Оранжево-желтое солнце катилось к закату, отражаясь дрожащей дорожкой в широкой реке. Черные утесы, громоздясь по обеим сторонам от урочища, скрывали небо, черные острые ели до крови царапали облака. Крови вокруг было много, и обезглавленные тела девяти девственниц все еще ждали своего часа, еще не было закончено колдовство.
– Харам, – прикрыв веки, негромко позвал шаман.
– Я здесь, господин.
– Отрежь самые вкусные части, зажарь на углях, – плотоядно кивнув на трупы, Бурухчи Гаир ухмыльнулся. – Мы съедим их во славу богов!
– Воистину так, – поклонясь до земли, благоговейно прошептал слуга. – Воистину!
Он тотчас же предался своей кровавой работе, но вдруг услыхал чьи-то шаги. Кто-то спускался с утеса… кто-то шел.
– Пойди, проверь, кто там, Харам.
Харам умчался, забыв вытереть об траву руки, багряные, как закат, и чуть погодя доложил:
– Там Суань Го, господин. Велишь мне прогнать его или убить?
– Нет, пусть идет. Я звал его – и он пришел. Приготовь вина, мой верный Харам… нашего с тобой вина… А-а-а! Суань Го! – с улыбкой на устах шаман шагнул навстречу долгожданному гостю. – Ну, наконец-то я вижу тебя. Что скажешь? Да ты садись, садись, не стой… вот, присаживайся на эту кошму, сейчас Харам принесет вина, выпьем.
– Я вижу, ты по-прежнему близок к богам, сиятельный Бурухчи Гаир, – покосившись на трупы, молвил кидань. – С удовольствием выпью с тобою вина.
– О, это хорошее вино, Суань Го! Не сомневайся.
Поданное расторопным слугою вино и в самом деле показалось киданю отличным, более того – великолепным, ничуть не хуже того, которое он когда-то пил в обществе позднее преданного им учителя, Елюй Чуцая, великого мудреца и вельможи великого Чингисхана.
– Да, это вкусное вино, благодарю, драгоценнейший Бурухчи Гаир.
– Вот, закуси дичью. Очень-очень вкусно. Это бурундук.
– Да, вкусно. Жирный, должно быть, был бурундук.
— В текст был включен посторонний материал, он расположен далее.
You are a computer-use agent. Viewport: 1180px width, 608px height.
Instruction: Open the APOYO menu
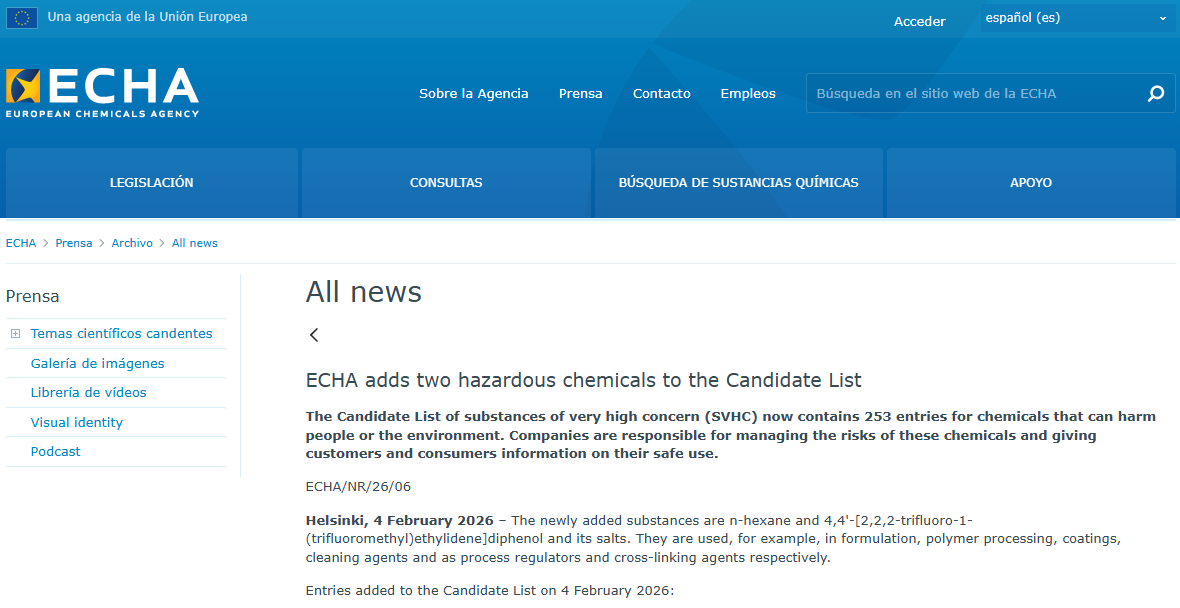pyautogui.click(x=1031, y=183)
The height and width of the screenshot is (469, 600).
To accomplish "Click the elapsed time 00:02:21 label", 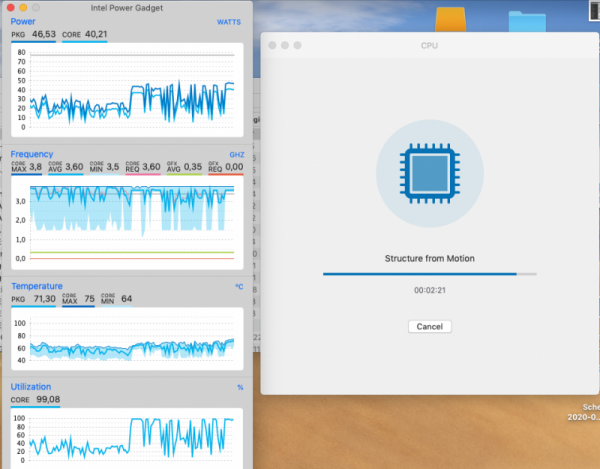I will pos(429,290).
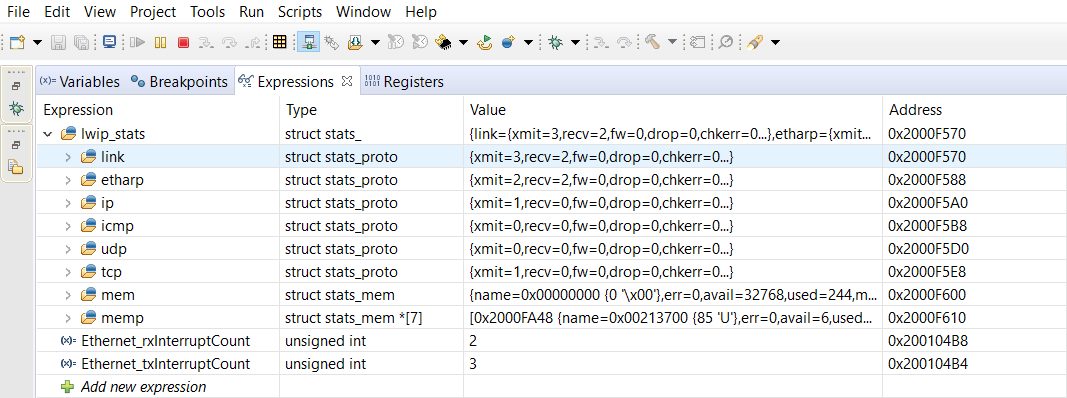The height and width of the screenshot is (398, 1067).
Task: Click the grid table toolbar icon
Action: click(x=279, y=42)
Жрец спрятал улыбку – о, если бы Суань Го знал, чем его сейчас угощали! Интересно, отведал бы кидань человечинки? А впрочем, какое сейчас до него дело? Вот еще немного и…
Суань Го вдруг пошатнулся, выпустив из рук изящный сунский бокал. Красное, словно кровь, вино разлилось по кошме, а подбежавший Харам ловко подхватил киданя, уложил…
– Пусть спит, раз устал, – колдун скривил губы в улыбке. – А мы пока им займемся…
Вытащив из-за пояса нож, он быстро срезал прядь черных волос с головы гостя, а потом столь же ловко расцарапал киданю ладонь, тщательно промокнув кровь заранее приготовленной тряпкой, черной, как ненасытное зево матери-земли.
– Спросишь, почему я не убью его сейчас, Харам? – покончив со своими делами, внезапно обернулся шаман. – Потому что Суань Го мне еще нужен. Не сам по себе, но… Есть некто, с кем он, может быть, способен справиться… – ноздри жреца расширились. – Ах, Суань Го, ты любишь убивать, я знаю. Но ты убиваешь прежде всего тех, кто опасен тебе самому, а уж потом думаешь обо мне. О том, кому всем обязан! Спи пока, дорогой гость, отдыхай… Харам, приготовь варево, омыть ему руки. Мы разбудим киданя чуть позже, и пусть он… пусть он уходит с миром.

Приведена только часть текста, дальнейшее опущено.